なお読み方は「ごさんじっさつのせい」が一般的ですが、「ごさんじゅっさつのせい」とも読まれます。試験では「ごさんじっさつ」と書けるよう練習しておきましょう。

📌 なぜ「臨済宗」が選ばれたのか?:鎌倉時代に鎌倉仏教として生まれた宗派の中で、臨済宗は「個人の修行で悟りを開く」という実践重視の姿勢を持っていました。武士にとって「座禅で心を鍛える」という修行は剣の修行と通じるものがあり、特に親しみやすかったのです。また、禅宗は宋(中国)から伝来したため、禅僧には自然と高い漢文の教養と対中外交のノウハウが備わっていました。幕府にはこの「実戦的な宗教」と「使える知識人集団」の両方が必要だったのです。

ゆうき
ゆうき

五山十刹って、テストで何が問われることが多いの?

もぐたろう
もぐたろう

一番多いのは「天龍寺が京都五山第一位」と「南禅寺が五山の上(別格)」のセット!ここは定番中の定番だよ。次に「五山文学と五山版の違い」も頻出。あと、制度の目的(幕府が臨済宗を管理・保護するため)もしっかり覚えておこう!

スポンサーリンク

五山十刹の制が生まれた背景

天龍寺 室町幕府と禅宗の縁を象徴する世界遺産
天龍寺(京都・嵐山)。足利尊氏が後醍醐天皇の菩提を弔うために1339年に創建した。

禅宗と武士政権の深い縁は、鎌倉かまくら時代にさかのぼります。
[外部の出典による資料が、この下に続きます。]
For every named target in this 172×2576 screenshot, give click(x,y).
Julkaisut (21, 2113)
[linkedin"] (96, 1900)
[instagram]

臨済宗りんざいしゅうは宋(そう)から伝来した新しい仏教で、「座禅」「公案(こうあん)」(問答)による自力修行を重視しました。これが「自ら鍛え上げる」という武士の精神に合致し、北条氏ほうじょうしをはじめ多くの武家に広まりました。

1299年(正安元年)、鎌倉幕府9代執権・北条貞時ほうじょうさだときが鎌倉の禅寺に格付けを定めたのが五山制度の起源とされています。その後、南北朝の混乱期を経て、室町幕府3代将軍・足利義満が1386年に制度を大幅に整備し、京都五山・鎌倉五山を明確に定めました。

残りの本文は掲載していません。